- Problem to solve -
Please reproduce the items verbatim, starting at the line that contains "Hardware (431, 56)" and continuing through the final item, with both ends included.

(Items for locating words and elements)
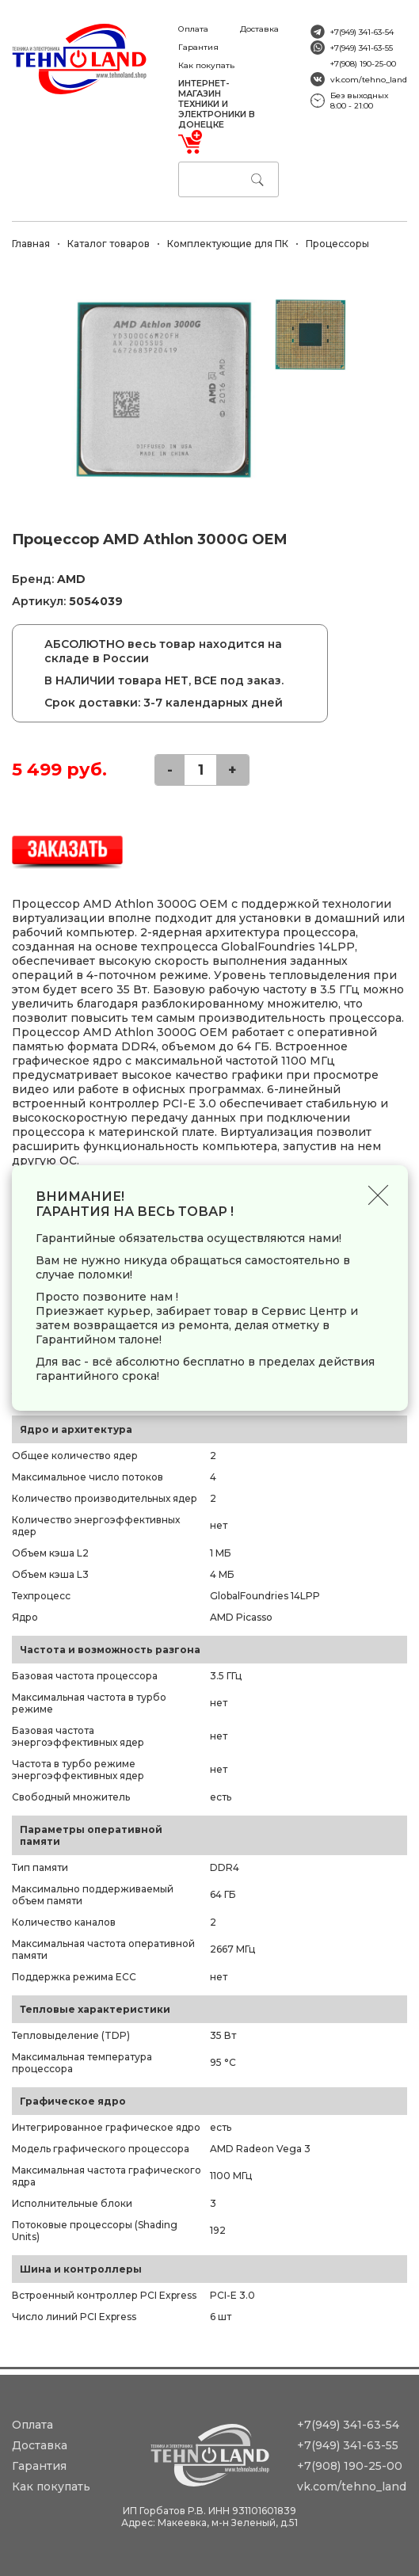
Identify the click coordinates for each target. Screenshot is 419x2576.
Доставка (259, 29)
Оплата (193, 29)
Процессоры (337, 244)
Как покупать (206, 65)
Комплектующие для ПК (227, 244)
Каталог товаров (108, 244)
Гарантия (198, 47)
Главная (31, 244)
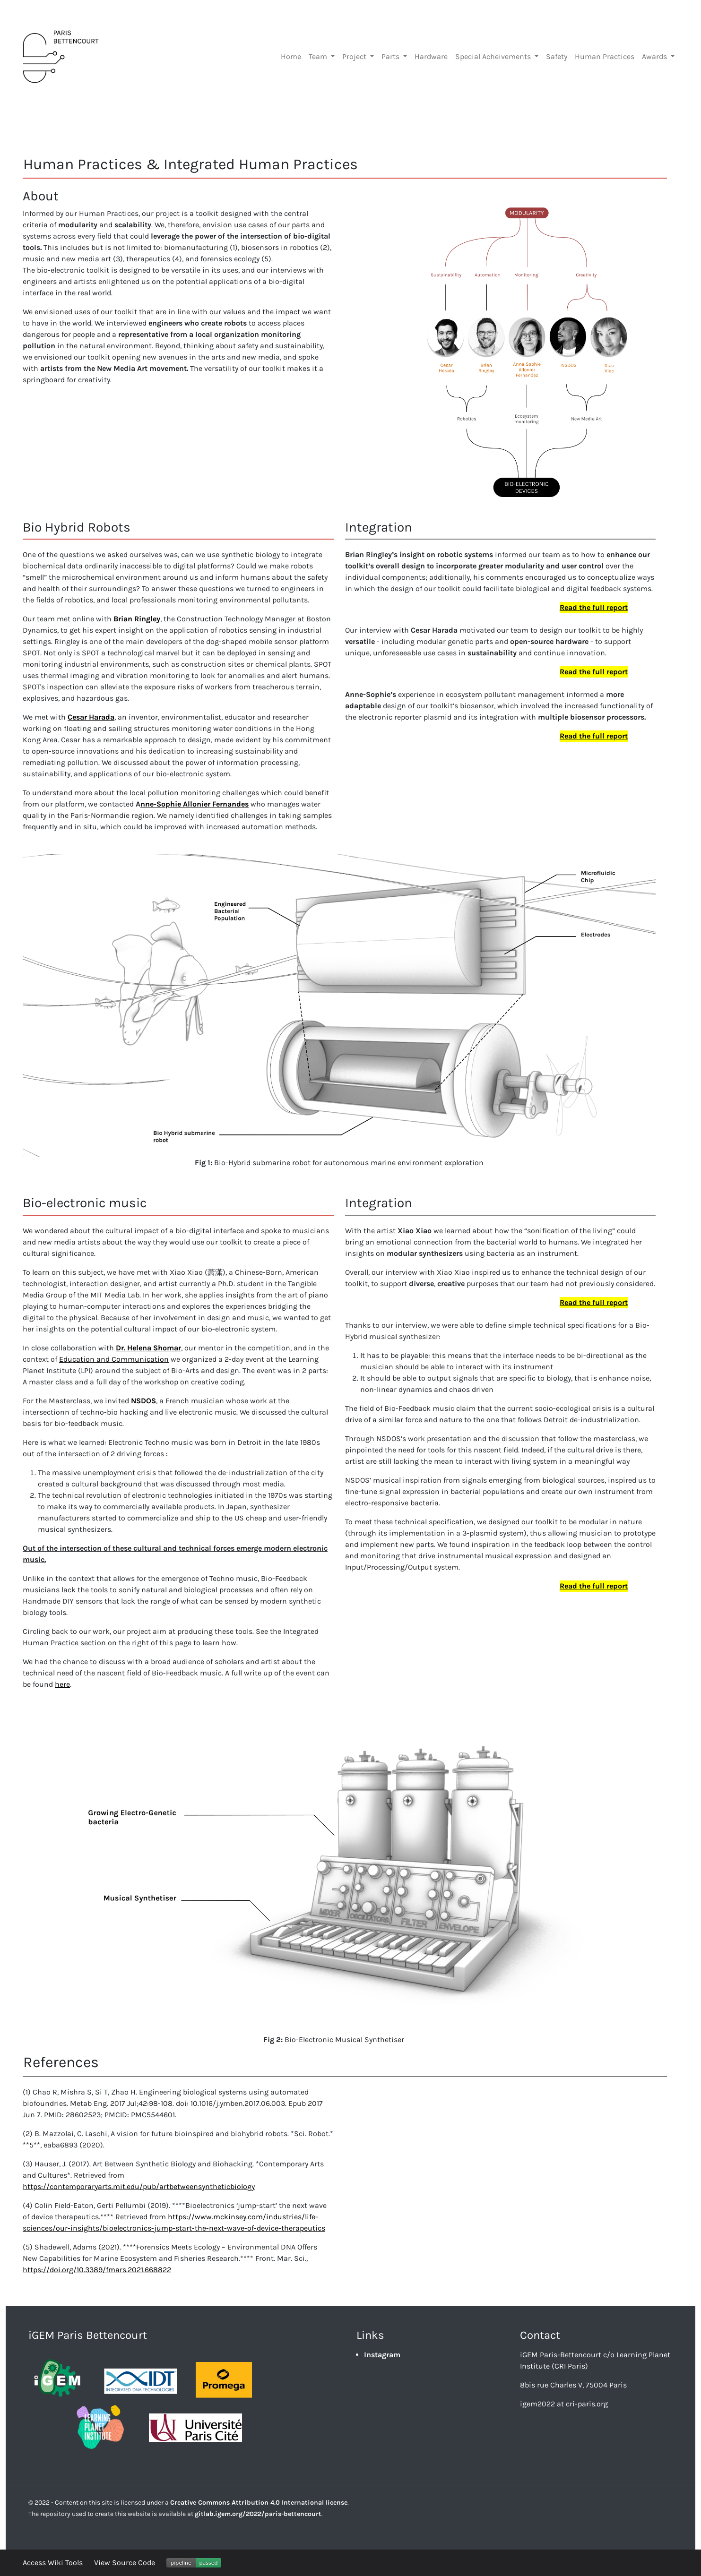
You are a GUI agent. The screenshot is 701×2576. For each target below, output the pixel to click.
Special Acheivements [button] (494, 56)
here (62, 1684)
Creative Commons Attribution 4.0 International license (258, 2503)
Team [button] (319, 56)
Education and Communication (114, 1359)
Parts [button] (391, 56)
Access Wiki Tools (53, 2562)
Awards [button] (655, 56)
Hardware (431, 56)
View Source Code (124, 2562)
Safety (556, 56)
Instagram (382, 2354)
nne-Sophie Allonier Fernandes (194, 803)
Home (291, 56)
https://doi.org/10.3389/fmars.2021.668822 (97, 2269)
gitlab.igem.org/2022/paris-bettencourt (258, 2514)
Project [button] (355, 56)
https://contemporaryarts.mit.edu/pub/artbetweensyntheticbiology (139, 2186)
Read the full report (594, 607)
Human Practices (604, 56)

- Output of the task -
Hardware (431, 56)
View Source Code (124, 2562)
Safety (556, 56)
Instagram (382, 2354)
nne-Sophie Allonier Fernandes (194, 803)
Home (291, 56)
https://doi.org/10.3389/fmars.2021.668822 (97, 2269)
gitlab.igem.org/2022/paris-bettencourt (258, 2514)
Project [button] (355, 56)
https://contemporaryarts.mit.edu/pub/artbetweensyntheticbiology (139, 2186)
Read the full report (594, 607)
Human Practices (604, 56)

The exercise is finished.